Configuration of the Headnode via Ansible
-----------------------------------------
Examine the headnode.yml file - this contains the basic recipe for the
sequence of steps to take. While it could be run all at once with
‘ansible-playbook headnode.yml‘ we will take go through it here step by
step. Each step can be run with the ’-t’ flag, which asks
ansible-playbook to exectute only tasks with the given name.
When running these scripts, be sure to either cd to the playbook
directory (`cd ${HOME}/CRI_XCBC/`) or provide the complete path
before each file - like
`ansible-playbook -i ${HOME}/CRI_XCBC/inventory/headnode
-t pre_ohpc ${HOME}/CRI_XCBC/headnode.yml`.
1\.
This first role installs necessary dependencies for the OpenHPC rpms,
configures the firewall zones `internal` and `public`. This also installs
fail2ban, configures the `/etc/hosts` file, and sets up the headnode
as an ntp server for the cluster (this is IMPORTANT for SLURM functionality).

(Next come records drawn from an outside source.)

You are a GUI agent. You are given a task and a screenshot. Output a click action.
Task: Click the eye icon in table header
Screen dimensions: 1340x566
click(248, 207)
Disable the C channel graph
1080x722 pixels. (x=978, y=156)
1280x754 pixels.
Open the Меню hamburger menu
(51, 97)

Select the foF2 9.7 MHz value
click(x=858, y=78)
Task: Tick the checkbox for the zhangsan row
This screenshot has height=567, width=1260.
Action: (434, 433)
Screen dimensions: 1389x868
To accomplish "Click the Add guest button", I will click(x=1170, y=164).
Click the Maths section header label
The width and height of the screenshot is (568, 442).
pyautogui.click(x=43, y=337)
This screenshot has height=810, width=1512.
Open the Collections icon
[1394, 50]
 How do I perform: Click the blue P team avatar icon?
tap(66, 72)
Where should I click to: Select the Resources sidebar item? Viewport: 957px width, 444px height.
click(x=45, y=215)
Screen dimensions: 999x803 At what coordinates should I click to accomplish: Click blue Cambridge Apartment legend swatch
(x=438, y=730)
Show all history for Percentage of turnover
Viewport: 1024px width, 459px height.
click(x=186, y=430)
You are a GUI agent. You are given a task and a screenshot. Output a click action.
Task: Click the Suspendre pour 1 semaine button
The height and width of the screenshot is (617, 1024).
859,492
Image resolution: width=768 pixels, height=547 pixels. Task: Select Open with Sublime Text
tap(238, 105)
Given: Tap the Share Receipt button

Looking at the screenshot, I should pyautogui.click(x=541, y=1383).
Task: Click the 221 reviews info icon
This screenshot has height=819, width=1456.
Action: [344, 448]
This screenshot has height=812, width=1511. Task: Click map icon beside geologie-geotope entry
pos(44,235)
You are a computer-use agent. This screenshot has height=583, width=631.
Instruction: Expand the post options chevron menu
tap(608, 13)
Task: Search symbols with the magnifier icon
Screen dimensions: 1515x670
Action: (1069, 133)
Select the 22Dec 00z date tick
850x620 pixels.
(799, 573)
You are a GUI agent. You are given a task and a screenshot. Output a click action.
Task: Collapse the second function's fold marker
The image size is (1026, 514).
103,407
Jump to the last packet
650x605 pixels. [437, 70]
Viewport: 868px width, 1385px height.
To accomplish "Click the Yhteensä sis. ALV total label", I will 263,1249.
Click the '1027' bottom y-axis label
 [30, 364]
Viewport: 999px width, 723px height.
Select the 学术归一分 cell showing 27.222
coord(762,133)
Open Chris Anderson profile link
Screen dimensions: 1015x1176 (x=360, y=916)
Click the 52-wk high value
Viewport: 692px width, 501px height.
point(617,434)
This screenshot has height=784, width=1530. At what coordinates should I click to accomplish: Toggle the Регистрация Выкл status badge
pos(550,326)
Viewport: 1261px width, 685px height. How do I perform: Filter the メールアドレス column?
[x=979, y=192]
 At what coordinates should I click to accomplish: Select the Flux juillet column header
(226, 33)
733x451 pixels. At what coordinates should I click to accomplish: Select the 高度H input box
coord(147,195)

This also configures ssh to disallow password authentication - if you
don't want this, edit the template in
`roles/pre_ohpc/templates/sshd_config.j2`
To apply this role, run:
`ansible-playbook -i inventory/headnode -t pre_ohpc headnode.yml`
2\. `ansible-playbook -i inventory/headnode -t ohpc_install headnode.yml`
This second role installs several OpenHPC package groups, `base, warewulf
and slurm server`, configures SLURM (and enables job accounting), creates
a basic template for the compute nodes, and applies two fixes to the
wwsh and wwnodescan scripts.
3\. `ansible-playbook -i inventory/headnode -t ohpc_config headnode.yml`
This third role configures the headnode for several things. It sets the
interface that Warewulf uses, and sets up httpd to serve files to compute
nodes. It configures xinetd for tftp (for PXE-booting the compute nodes),
and mariadb for the internal Warewulf database. This also initializes the
NFS exports from the headnode to compute nodes, in `/etc/exports`. There are three
main exports:
- `/home` for user home directories
- `/opt/ohpc/public` for OpenHPC documentation and packages
- `/export' for custom software packages shared to compute nodes
Installation of the compute nodes
---------------------------------
4\. `ansible-playbook -i inventory/headnode -t compute_build_vnfs headnode.yml `
This role builds an image for the compute nodes, by configuring a chroot environment
in `/opt/ohpc/admin/images/centos-7.3-compute`, and adding a "VNFS" image to the Warewulf
database. This will be used by the compute nodes to PXE boot.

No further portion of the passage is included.